The phasm consumer code that calls into this fork lives in a separate repository (github.com/cgaffga/phasmcore) and is licensed GPL-3.0. Both licenses are compatible for distribution under the GPL-3.0 source distribution.
- Phasm consumer repo (Rust side that registers the callbacks): cgaffga/phasmcore
- Upstream Cisco OpenH264: cisco/openh264
- phasm.app project site: phasm.app
- Design documents (in the phasm monorepo):
docs/design/video/h264/openh264-hook-sites.md(umbrella + Phase A.5 ship status)docs/design/video/h264/openh264-hook-sites-intra.mddocs/design/video/h264/openh264-hook-sites-inter-coeff.mddocs/design/video/h264/openh264-hook-sites-mvd.mddocs/design/video/h264/openh264-adaptation.md(engineering notebook)- Phase C.8 visual_recon dual-recon design + audit notes
(
docs/design/video/h264/Phase C.8.0–C.8.11)
Reproduced from the original upstream README for convenience:
OpenH264 is a codec library which supports H.264 encoding and decoding.
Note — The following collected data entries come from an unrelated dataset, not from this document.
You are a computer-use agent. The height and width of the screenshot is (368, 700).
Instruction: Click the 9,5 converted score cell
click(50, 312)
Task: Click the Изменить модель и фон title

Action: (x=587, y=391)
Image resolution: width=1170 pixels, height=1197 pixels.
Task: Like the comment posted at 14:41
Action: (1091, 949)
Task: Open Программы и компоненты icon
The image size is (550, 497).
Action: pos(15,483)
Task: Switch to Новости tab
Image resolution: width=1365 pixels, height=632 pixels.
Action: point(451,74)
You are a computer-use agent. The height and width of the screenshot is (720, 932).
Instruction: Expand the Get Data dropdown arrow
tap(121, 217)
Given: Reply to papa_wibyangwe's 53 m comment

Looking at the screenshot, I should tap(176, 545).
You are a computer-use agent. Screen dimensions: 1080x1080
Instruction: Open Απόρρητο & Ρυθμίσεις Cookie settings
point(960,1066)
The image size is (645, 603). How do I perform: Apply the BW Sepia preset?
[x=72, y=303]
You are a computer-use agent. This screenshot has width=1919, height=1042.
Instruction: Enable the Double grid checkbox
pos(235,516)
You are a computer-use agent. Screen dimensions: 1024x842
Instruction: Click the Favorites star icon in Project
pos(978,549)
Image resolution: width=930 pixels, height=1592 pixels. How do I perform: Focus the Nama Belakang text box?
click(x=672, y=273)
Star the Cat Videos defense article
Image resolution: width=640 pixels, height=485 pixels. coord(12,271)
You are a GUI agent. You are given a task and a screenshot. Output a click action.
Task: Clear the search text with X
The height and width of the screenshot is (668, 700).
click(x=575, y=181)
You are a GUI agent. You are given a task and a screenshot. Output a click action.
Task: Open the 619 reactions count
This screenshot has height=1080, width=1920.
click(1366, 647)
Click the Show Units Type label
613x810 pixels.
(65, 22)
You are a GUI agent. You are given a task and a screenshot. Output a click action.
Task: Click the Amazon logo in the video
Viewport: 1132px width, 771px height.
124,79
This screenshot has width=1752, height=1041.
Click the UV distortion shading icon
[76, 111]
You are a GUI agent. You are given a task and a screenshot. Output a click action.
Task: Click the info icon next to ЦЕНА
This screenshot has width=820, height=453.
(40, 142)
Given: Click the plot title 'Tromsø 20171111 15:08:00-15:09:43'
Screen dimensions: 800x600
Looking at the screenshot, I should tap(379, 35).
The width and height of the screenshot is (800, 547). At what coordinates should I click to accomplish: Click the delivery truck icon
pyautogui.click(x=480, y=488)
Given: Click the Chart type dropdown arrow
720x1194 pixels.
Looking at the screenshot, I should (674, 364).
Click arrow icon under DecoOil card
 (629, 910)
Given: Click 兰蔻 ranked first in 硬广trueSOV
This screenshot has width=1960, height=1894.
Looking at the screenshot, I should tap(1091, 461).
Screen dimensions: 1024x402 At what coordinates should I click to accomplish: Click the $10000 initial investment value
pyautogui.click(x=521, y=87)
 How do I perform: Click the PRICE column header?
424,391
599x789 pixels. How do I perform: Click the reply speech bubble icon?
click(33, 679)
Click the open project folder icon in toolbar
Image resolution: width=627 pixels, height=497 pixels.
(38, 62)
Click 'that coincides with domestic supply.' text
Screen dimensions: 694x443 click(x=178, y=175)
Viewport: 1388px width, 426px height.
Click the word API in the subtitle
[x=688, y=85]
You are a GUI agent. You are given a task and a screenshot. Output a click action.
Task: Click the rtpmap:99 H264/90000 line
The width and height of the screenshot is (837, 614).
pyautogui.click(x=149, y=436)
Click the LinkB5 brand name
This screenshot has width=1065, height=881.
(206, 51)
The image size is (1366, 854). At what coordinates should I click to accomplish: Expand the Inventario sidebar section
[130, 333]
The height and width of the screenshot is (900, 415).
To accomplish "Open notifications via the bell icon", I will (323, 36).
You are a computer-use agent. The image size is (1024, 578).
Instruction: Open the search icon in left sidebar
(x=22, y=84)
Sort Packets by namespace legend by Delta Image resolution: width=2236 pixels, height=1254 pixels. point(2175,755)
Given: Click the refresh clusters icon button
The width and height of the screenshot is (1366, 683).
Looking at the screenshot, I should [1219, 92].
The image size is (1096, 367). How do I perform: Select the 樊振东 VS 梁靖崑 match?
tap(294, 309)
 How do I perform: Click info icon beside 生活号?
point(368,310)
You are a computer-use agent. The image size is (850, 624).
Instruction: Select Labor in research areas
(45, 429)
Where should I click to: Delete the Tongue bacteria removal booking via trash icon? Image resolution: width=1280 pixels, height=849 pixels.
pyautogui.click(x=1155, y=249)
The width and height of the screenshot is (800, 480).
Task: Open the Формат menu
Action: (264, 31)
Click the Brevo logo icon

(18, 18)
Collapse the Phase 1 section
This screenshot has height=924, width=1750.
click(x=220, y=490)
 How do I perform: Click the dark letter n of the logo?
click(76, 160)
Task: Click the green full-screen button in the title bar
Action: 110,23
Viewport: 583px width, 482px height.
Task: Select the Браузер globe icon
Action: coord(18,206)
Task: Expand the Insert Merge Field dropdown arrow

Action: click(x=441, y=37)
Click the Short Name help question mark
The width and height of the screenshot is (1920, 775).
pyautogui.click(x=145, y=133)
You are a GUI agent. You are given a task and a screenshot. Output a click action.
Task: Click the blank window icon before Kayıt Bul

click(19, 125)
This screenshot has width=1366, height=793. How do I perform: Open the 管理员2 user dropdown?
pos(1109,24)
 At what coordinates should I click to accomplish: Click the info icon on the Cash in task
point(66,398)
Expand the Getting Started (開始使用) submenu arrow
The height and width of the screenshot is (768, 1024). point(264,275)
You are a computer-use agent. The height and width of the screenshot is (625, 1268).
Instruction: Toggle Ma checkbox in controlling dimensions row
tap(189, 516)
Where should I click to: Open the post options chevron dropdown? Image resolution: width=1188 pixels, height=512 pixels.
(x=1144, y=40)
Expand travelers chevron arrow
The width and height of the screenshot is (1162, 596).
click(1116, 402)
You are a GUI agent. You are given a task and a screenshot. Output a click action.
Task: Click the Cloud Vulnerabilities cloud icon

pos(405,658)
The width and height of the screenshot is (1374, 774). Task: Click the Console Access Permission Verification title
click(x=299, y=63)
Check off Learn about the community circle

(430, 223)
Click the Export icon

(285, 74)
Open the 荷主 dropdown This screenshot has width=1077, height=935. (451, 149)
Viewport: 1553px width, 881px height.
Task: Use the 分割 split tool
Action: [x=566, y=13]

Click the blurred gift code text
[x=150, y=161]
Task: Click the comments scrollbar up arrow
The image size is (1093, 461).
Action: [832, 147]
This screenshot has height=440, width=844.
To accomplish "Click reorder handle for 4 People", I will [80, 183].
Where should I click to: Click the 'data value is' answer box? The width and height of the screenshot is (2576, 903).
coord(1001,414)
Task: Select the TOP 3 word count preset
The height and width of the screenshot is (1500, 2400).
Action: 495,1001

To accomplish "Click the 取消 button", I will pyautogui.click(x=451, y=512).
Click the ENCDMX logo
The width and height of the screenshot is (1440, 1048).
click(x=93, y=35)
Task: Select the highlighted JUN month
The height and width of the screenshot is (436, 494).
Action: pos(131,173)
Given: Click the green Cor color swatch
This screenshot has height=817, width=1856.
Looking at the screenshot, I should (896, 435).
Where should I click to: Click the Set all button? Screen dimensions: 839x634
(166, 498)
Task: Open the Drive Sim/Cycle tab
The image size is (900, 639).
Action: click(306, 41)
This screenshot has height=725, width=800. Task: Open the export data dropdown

It is suitable for use in real time applications such as WebRTC. See http://www.openh264.org/ for more details.
- Constrained Baseline Profile up to Level 5.2 (max frame size 36864 macroblocks)
- Arbitrary resolution, not constrained to multiples of 16x16
- Rate control with adaptive quantization, or constant quantization
- Slice options: 1 slice per frame, N slices per frame, N macroblocks per slice, or N bytes per slice
- Multiple threads automatically used for multiple slices
- Temporal scalability up to 4 layers in a dyadic hierarchy
- Simulcast AVC up to 4 resolutions from a single input
- Spatial simulcast up to 4 resolutions from a single input
- Long Term Reference (LTR) frames
- Memory Management Control Operation (MMCO)
- Reference picture list modification
- Single reference frame for inter prediction
- Multiple reference frames when using LTR and/or 3-4 temporal layers
- Periodic and on-demand Instantaneous Decoder Refresh (IDR) frame insertion
- Dynamic changes to bit rate, frame rate, and resolution
- Annex B byte stream output
- YUV 4:2:0 planar input
- Constrained Baseline Profile up to Level 5.2
- Arbitrary resolution
- Single thread for all slices
- Long Term Reference (LTR) frames + MMCO + reference picture list modification
- Multiple reference frames when specified in SPS
- Annex B byte stream input
- YUV 4:2:0 planar output
- Windows / macOS / Linux / Android / iOS (32-bit + 64-bit)
- macOS ARM64
- Verified on x86 (MMX/SSE), ARMv7 (NEON), AArch64 (NEON), and C/C++ fallback architectures
- Known build target: ppc64el
For platform-specific build commands (Android NDK, iOS xcodebuild, Linux cross-compile, Windows AutoBuildForWindows.bat), follow the upstream README at https://github.com/cisco/openh264.
See the upstream issue tracker at https://github.com/cisco/openh264/issues. Notably:
- Encoder errors when resolution exceeds 3840x2160
- Encoder errors when compressed frame size exceeds half uncompressed size
- Decoder errors when compressed frame size exceeds 1MB
- Encoder RC requires frame skipping to be enabled to hit the target bitrate
None of these are introduced by this fork; they apply equally to upstream Cisco OpenH264.